Template Teragen and Terasort Results
Command | HDFS Replication |
Mapper Count |
Run Time | Disk Count |
Throughput per Disk |
Teragen for 1 TB data set | 1 | ||||
Teragen for 3x cluster RAM data set | 1 | ||||
Terasort for 1 TB data set | 1 | ||||
Terasort for 3x cluster RAM data set | 1 | ||||
Teragen for 1 TB data set | 3 | ||||
Teragen for 3x cluster RAM data set | 3 | ||||
Terasort for 1 TB data set | 3 | ||||
Terasort for 3x cluster RAM data set | 3 |
Wrap up
When evaluating platforms we want to see an easy and quick provisioning process; we’d expect on-demand offerings to have shorter provisioning times. Proper name resolution is vital to cluster operation, so it’s always preferred that forward and reverse records are preconfigured for all hosts.
Disk throughput is often a bottleneck for distributed jobs, so we want to see ample disk throughput.

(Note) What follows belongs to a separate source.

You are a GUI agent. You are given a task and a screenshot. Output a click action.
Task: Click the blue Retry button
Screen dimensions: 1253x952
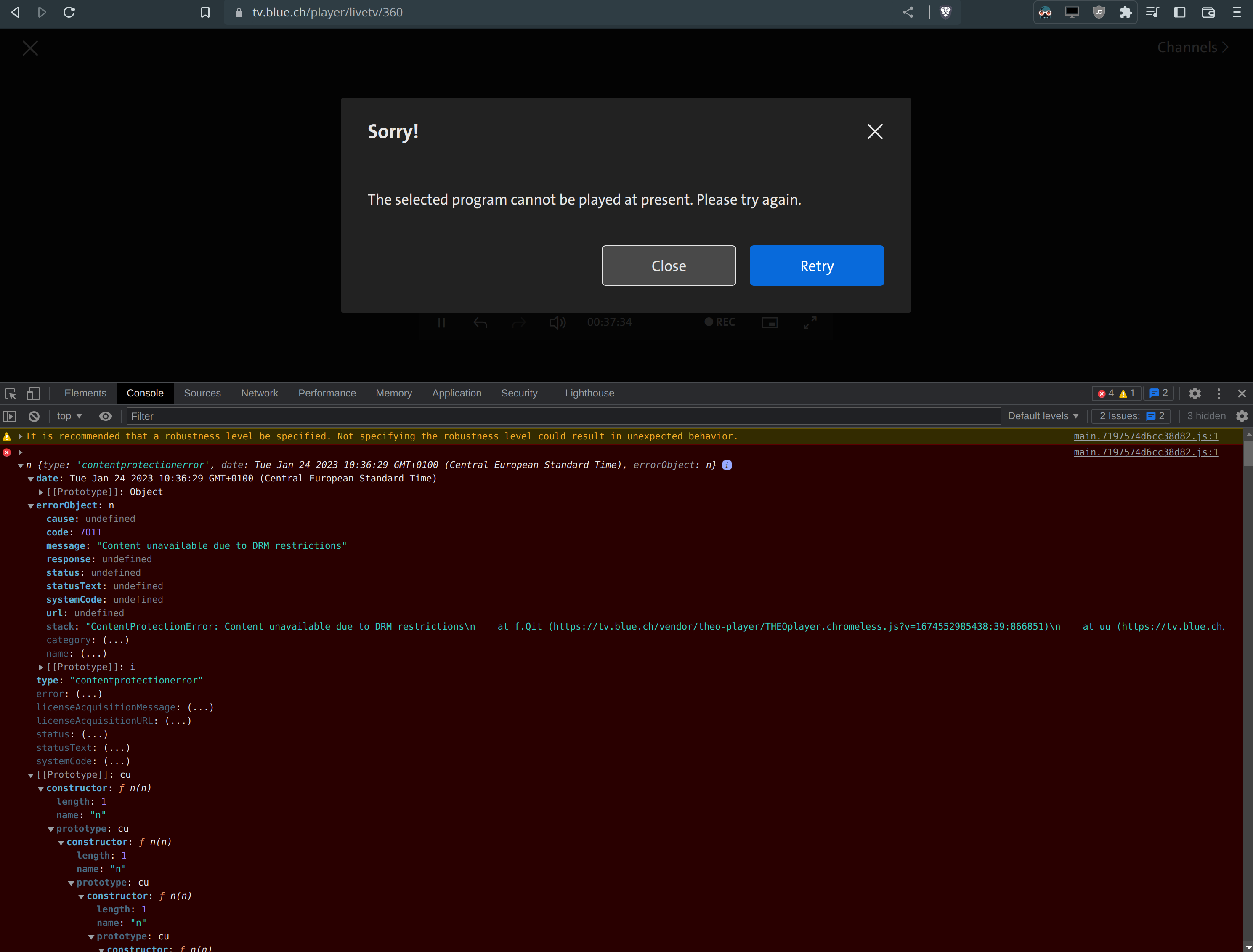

For magnetic disks running on bare metal 120-150 MB/s is a good goal for reads and writes; on virtual machines, 60-80 MB/s is more common for ephemeral disk. Network block storage will have to be sized appropriately to attain these throughput rates.
The network has to be solid, both in terms of available throughput, reliability, and low latency. We ought to see near line rates for bare metal hosts. We don’t want to see any dropped packets on any network interface, no matter how much data we throw at the cluster.
Using common Linux utilities we can do a quick survey of a platform’s capabilities and catch problems early. Using benchmarking tools included with Hadoop we can stress processing, networking, and storage systems at the same time, and offer the means to improve performance iteratively.
Over time and after running benchmarking tools on numerous clusters, you’ll start to get a sense of what’s normal for a particular hardware environment. You’ll also have a good set of records by which to gauge the performance of new environments.
Alex Moundalexis is a software engineer at Cloudera.